Professor Richi Sakakibara spoke next, introducing the critical conversation she had with her students when they read Li Kotomi’s recent novel The Island Where Red Spider Lillies Bloom (Higanbana ga saku shima, 2021) together in class. For example, they compared the novel’s utopian adventure with its dystopian setting—and Professor Sakakibara passed on the students’ request to Li for a sequel.
Finally, Li Kotomi explained the process that goes into her writing, as well as her self-translations of her works. “It is precisely because they are my own works that I understand the details and devices in them—and have the authority to ‘fix’ them,” she said. She added that her novel Dance Solo (Hitorimai, 2018) had some variations between the Japanese- and Chinese-language versions. Li demonstrated this by reading selections from the Japanese novel and her self-translation. After the presentations concluded, the panelists engaged in a discussion based around Li’s works, touching on texts written in multiple languages, the question of writing and gender, and the idea of border-crossing literature.

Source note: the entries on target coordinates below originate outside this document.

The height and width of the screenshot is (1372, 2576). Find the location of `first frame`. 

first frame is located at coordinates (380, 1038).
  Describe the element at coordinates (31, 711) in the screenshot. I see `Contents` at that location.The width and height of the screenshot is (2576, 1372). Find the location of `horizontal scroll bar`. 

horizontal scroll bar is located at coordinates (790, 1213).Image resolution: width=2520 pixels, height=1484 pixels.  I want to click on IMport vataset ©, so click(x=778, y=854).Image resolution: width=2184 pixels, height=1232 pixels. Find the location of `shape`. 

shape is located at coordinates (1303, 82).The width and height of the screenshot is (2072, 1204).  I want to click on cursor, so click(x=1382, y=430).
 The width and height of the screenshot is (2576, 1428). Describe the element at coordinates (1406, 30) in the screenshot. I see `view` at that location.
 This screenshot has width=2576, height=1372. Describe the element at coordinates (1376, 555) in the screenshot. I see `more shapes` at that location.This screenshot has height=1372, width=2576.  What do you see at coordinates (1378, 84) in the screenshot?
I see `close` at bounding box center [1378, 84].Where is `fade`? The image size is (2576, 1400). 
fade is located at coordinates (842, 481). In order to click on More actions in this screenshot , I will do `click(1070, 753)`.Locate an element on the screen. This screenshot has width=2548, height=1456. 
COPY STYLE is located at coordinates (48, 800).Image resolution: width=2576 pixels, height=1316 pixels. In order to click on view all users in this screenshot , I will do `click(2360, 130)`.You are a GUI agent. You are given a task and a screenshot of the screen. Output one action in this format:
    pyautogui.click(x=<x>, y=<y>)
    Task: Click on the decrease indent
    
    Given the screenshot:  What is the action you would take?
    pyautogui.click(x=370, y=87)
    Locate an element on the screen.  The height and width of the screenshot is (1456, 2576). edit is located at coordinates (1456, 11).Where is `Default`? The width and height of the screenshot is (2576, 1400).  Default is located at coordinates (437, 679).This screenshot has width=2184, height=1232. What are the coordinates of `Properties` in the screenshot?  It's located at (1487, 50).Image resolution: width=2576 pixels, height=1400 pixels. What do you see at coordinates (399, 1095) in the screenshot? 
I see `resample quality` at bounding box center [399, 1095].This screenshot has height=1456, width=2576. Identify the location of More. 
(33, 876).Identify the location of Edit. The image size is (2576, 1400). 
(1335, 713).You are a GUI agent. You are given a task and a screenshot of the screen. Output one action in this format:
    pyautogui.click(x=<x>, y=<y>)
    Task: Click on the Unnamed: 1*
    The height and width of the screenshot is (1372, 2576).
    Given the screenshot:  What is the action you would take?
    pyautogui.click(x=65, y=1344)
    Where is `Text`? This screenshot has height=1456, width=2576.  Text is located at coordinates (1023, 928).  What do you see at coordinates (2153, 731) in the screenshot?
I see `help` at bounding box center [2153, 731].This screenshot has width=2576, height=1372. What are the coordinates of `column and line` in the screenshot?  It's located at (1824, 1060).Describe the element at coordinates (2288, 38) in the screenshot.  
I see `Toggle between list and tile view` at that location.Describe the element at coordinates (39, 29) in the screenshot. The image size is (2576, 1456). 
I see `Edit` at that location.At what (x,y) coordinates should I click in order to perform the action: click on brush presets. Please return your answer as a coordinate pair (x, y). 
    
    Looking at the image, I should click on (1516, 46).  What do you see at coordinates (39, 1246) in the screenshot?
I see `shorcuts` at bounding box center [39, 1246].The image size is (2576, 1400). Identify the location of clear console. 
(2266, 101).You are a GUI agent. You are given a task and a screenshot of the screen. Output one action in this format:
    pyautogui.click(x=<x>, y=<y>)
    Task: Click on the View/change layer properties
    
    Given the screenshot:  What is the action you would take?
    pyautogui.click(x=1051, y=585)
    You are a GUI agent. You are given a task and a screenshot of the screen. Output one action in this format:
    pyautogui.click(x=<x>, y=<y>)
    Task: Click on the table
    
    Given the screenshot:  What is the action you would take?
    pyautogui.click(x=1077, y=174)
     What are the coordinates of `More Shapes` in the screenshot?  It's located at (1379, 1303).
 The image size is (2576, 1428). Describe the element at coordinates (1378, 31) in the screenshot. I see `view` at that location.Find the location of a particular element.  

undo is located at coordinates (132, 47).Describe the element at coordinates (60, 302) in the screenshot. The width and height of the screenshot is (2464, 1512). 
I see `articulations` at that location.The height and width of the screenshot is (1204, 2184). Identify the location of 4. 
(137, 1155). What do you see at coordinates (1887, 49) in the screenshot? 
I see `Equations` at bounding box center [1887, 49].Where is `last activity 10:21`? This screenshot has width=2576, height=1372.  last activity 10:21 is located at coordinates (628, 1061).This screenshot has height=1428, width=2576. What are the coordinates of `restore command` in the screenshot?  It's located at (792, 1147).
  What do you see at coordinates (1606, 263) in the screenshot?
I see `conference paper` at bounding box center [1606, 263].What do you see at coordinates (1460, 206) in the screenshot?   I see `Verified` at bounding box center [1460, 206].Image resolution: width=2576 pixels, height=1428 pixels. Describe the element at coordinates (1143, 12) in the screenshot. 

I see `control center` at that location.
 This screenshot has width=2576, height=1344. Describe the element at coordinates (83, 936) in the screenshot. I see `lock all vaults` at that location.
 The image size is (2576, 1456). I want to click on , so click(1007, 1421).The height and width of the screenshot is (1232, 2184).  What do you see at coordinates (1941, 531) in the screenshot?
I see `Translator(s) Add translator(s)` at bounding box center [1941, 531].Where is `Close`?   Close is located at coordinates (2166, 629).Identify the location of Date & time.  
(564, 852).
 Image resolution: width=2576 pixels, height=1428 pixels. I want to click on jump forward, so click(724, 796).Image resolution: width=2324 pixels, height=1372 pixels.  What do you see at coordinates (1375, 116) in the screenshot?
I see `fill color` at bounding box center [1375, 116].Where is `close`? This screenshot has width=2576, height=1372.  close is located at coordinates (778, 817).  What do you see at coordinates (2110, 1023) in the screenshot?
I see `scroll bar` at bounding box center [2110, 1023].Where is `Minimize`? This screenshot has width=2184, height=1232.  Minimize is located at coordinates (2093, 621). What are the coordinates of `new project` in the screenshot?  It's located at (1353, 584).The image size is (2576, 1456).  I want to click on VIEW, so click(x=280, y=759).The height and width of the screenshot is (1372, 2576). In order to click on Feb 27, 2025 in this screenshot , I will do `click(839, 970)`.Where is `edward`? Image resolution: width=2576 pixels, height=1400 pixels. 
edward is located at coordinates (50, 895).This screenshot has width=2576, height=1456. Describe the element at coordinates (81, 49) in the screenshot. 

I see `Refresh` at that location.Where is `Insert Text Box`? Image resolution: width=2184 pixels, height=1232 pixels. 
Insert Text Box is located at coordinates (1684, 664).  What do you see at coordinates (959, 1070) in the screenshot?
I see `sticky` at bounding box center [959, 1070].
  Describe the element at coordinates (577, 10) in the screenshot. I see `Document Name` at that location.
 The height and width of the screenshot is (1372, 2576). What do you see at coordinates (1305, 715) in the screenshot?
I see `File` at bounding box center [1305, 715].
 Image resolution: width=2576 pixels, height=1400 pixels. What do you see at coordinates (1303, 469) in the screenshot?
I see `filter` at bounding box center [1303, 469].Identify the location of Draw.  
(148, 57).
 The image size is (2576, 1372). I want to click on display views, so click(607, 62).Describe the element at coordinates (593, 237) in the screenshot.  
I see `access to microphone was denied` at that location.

Building from the Symposium’s title, “Explore Your Story, Speak Your Heart,” the Waseda International House of Literature was pleased to welcome these two contemporary writers as special guests, and connecting their writing to the research and educational activities of the three Waseda professors that joined them. With the aid of the Waseda Broadcasting Association, the online event was viewed live by around 190 people. These viewers supplied numerous questions for the live Q&A sessions, showing a great interest in contemporary Japanese literature and literature that crosses national borders.